Ce matin-là, levée 7h00. Le départ pour ma première sortie en ski de randonnée est fixé à 8h00. Dans la salle à manger, l’ambiance est calme. Tout en buvant mon thé, j’essaie de me concentrer. Pour moi, cette première sortie est un véritable défi ! Certes, il y a bien longtemps que je souhaitais essayer le ski de rando, mais les conditions dans lesquelles je vais vivre cette première expérience sont peu ordinaires.

Quinze jours auparavant, j’ai reçu une invitation et quelle invitation : passer deux jours à Bormio en Italie avec des membres de l’équipe d’Approach Outdoor et d’autres enseignes spécialisées dans l’équipement sportif de montagne, pour découvrir l’usine de fabrication de ski de rando Skitrab et tester les skis conçus et fabriqués dans ses ateliers…

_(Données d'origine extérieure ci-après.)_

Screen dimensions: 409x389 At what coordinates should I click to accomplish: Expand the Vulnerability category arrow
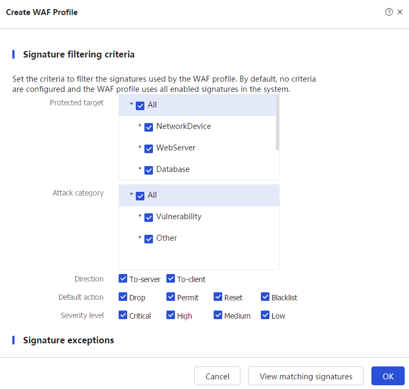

8h30 : malgré les conditions météo, nous prenons le départ. Une à une, j’enfile les chaussures de ski. À ma grande surprise, elles sont bien plus légères que les chaussures que j’utilise pour le ski de piste. L’image que j’avais du ski de rando avec des boulets à traîner au bout de chaque pied est en train de tomber. Un peu maladroite avec les crochets, je dois me faire aider par mes coéquipiers. Ils les positionnent en mode « marche » pour attaquer la montée.

La paire de ski Maestro que me fournit Skitrab est ultralégère, elle aussi. Pour moi, à présent, le challenge est d’être à la hauteur des skis que je vais chausser, à la hauteur de l’exigence qualité dans la fabrication des skis que j’ai découverte la veille lors de la visite de l’usine Skitrab.

Le temps d’apprendre à coller les fameuses peaux de phoque et nous voilà partis. Je mets mes skis dans les traces de ceux qui me précèdent. J’observe. Je veille. J’imite les mouvements qui me sont montrés. J’écoute les conseils qui me sont lancés. De-ci. De-là. Pour adopter un mouvement convenable. L’espace d’un instant, je retrouve cette sensation éprouvée enfant, en apprenant à skier dans les traces de mon père.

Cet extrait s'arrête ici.